Copy out each line of the data that holds the string "selection".

--- Task material ---

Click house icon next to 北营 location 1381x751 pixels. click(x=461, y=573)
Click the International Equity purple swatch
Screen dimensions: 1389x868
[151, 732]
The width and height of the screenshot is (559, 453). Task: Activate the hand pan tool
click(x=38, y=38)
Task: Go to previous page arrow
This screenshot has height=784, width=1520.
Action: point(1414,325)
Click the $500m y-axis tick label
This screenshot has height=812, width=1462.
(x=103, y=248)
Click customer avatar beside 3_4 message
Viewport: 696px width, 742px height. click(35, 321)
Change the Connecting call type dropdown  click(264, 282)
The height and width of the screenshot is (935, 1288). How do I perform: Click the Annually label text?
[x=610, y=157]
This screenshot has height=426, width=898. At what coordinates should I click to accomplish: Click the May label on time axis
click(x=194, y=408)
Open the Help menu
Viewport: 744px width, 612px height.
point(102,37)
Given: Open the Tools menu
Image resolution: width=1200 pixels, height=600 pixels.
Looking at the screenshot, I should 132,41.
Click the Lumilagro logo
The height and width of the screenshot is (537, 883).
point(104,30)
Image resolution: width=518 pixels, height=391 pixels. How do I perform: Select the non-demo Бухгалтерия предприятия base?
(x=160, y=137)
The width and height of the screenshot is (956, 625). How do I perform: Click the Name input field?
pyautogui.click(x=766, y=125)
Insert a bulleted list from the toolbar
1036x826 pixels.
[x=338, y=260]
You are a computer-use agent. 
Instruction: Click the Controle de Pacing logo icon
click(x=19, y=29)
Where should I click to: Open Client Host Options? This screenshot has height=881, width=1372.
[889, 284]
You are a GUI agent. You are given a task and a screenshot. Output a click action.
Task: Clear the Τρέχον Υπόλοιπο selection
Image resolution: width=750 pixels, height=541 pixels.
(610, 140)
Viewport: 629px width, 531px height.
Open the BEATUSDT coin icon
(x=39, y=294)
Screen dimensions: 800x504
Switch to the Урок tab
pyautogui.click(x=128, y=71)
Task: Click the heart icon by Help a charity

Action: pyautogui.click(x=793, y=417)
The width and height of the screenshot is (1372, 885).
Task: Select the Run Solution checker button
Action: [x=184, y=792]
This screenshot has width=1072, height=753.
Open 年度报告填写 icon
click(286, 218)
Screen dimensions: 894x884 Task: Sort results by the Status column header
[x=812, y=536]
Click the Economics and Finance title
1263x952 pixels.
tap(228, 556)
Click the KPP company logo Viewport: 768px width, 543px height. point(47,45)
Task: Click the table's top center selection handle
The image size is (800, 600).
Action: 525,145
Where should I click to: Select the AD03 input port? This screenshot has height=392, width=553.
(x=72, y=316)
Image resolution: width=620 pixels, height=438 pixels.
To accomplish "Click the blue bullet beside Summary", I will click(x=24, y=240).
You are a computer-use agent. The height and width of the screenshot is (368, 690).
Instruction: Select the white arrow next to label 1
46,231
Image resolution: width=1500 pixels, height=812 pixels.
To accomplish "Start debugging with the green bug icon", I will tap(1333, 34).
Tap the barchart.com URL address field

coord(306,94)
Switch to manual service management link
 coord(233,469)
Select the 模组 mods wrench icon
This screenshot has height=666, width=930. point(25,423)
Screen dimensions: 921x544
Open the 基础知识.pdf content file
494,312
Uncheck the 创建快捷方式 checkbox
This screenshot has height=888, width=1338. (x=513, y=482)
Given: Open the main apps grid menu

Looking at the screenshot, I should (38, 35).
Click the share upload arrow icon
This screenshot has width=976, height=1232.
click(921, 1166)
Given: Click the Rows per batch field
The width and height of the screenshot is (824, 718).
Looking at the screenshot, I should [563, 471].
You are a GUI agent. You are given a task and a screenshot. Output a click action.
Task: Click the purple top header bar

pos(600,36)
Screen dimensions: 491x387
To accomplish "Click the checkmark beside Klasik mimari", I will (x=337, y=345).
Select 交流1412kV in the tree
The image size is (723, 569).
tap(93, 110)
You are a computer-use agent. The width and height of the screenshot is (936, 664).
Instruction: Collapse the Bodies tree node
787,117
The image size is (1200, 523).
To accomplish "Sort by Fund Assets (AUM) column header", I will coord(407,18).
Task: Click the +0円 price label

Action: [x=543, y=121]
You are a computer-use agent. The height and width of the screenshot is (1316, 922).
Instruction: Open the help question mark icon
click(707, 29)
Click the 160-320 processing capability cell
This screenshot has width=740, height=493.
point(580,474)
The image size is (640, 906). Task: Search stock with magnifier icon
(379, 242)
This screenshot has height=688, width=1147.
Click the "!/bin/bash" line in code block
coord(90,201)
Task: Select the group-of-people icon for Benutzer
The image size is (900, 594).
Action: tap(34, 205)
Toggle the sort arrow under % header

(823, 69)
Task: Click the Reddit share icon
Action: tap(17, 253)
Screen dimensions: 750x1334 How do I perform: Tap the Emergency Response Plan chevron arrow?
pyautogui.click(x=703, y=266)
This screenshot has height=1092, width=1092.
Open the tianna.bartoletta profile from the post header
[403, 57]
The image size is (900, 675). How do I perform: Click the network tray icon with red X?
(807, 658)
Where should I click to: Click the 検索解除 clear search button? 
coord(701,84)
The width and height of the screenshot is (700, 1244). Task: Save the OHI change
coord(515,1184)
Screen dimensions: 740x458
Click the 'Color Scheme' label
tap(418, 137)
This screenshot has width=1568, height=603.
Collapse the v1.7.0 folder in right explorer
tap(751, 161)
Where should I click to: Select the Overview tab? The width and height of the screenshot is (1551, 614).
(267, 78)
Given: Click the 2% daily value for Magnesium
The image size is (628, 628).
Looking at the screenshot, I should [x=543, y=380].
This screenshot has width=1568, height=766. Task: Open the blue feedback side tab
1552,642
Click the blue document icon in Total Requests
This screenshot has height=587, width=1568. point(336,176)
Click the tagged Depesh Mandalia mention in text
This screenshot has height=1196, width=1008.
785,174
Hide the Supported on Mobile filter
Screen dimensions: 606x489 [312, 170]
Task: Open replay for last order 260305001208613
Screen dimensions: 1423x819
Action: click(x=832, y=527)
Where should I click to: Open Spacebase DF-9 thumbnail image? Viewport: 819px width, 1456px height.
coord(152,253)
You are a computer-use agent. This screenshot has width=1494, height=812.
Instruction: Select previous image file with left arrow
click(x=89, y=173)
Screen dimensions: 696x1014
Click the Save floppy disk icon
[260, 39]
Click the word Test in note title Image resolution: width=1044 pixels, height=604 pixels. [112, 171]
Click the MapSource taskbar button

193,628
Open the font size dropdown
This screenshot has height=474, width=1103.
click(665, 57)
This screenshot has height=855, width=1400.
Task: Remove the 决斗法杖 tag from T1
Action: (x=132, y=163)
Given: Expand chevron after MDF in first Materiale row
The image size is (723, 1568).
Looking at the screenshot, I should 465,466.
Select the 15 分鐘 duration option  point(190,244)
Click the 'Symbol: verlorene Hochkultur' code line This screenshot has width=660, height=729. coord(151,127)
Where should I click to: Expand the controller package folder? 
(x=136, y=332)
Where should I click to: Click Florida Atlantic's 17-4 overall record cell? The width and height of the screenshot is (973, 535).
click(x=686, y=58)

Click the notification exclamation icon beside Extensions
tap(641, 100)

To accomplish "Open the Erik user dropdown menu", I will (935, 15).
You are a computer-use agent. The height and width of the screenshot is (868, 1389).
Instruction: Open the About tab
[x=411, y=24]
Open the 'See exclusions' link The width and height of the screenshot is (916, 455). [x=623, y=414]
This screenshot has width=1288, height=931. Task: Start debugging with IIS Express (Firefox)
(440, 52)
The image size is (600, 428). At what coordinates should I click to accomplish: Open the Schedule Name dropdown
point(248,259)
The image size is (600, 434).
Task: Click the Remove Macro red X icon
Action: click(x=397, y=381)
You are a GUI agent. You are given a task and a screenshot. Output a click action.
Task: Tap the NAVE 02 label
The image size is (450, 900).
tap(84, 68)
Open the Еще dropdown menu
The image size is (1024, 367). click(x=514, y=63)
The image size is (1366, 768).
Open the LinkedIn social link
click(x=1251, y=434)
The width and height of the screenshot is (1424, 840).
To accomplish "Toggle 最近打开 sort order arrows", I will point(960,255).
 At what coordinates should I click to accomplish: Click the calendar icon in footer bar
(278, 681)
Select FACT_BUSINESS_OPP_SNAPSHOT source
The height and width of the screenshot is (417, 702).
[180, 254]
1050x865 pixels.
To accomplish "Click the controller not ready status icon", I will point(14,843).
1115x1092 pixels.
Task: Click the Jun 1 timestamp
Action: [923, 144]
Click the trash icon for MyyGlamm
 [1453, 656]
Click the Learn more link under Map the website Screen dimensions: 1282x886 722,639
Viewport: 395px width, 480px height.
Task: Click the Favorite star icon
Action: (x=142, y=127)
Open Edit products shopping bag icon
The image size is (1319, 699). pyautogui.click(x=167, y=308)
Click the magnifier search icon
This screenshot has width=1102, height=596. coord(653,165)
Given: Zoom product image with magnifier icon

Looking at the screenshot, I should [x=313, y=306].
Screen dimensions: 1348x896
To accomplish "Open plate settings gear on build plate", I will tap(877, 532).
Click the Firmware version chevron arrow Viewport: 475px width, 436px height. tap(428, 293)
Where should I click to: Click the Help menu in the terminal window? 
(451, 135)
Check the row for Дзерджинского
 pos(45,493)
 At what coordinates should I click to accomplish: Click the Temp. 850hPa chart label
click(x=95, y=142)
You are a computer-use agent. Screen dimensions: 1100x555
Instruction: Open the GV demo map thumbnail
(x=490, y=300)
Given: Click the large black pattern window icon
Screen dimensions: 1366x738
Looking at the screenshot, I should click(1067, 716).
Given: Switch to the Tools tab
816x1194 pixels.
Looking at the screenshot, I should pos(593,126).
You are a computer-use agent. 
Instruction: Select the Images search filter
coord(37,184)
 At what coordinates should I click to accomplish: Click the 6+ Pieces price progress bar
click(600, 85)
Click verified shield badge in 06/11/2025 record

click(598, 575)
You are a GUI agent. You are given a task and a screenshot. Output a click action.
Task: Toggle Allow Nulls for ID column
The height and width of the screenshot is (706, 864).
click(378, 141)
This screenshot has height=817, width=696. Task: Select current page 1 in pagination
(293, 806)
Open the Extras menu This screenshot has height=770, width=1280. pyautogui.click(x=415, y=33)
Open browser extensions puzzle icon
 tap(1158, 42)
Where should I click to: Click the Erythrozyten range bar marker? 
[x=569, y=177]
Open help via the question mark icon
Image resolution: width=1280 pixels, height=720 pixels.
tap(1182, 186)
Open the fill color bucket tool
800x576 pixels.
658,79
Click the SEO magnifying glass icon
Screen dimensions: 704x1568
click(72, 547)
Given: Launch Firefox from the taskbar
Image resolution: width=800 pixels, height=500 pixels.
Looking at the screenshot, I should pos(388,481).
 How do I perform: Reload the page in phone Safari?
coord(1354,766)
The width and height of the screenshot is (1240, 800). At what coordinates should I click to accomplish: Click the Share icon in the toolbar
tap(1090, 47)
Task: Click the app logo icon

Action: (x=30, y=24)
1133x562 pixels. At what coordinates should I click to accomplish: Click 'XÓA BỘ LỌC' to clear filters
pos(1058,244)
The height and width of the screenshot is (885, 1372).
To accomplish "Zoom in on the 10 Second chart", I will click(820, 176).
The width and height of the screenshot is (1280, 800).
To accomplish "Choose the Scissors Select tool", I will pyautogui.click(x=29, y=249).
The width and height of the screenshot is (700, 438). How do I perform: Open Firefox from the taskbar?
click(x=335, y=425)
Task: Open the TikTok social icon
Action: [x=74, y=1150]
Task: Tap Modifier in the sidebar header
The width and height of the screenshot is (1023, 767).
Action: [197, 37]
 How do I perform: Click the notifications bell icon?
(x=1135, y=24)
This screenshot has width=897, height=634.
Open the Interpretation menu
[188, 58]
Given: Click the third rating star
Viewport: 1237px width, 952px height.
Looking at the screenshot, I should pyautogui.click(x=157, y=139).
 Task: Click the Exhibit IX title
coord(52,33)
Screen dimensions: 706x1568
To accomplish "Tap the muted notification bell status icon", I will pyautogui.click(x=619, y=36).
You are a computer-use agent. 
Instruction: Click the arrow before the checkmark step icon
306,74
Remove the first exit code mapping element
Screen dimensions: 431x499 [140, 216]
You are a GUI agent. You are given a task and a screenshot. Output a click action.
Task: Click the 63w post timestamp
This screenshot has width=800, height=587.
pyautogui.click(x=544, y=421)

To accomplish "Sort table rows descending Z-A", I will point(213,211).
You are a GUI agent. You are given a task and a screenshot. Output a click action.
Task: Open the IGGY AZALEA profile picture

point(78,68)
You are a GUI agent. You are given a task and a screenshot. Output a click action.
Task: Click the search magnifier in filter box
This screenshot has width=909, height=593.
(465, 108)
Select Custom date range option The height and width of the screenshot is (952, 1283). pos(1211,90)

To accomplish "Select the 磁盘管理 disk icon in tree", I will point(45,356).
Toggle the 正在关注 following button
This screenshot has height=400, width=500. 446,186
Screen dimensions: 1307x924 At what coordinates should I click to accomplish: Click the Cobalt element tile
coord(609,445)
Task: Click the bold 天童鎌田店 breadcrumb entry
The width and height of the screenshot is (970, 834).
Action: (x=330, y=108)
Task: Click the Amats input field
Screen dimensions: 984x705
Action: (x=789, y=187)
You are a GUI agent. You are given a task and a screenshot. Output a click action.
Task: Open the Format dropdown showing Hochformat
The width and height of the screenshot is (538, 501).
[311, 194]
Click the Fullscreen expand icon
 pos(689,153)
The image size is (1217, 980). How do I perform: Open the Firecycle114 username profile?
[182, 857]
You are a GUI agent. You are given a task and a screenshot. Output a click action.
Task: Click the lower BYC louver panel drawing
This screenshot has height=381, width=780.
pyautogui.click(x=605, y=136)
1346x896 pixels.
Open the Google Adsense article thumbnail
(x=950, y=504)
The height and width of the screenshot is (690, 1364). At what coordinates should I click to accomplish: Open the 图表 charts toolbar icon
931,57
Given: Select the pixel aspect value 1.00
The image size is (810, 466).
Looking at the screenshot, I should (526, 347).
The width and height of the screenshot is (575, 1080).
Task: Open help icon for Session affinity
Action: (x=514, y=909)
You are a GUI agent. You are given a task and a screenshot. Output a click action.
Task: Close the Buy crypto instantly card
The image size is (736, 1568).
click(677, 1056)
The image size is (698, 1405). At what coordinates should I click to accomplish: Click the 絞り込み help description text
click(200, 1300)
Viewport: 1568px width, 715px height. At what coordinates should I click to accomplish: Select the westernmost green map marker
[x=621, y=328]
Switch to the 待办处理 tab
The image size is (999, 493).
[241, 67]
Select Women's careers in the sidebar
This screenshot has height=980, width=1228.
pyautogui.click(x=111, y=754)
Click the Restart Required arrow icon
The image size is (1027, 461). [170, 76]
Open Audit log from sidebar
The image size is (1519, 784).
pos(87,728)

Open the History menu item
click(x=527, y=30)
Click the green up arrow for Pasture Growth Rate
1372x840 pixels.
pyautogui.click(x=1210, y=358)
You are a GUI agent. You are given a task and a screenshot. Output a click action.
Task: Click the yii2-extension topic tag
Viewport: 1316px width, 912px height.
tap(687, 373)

---

* _Solution to this exercise_
Task: Clear the Τρέχον Υπόλοιπο selection
Task: Click the table's top center selection handle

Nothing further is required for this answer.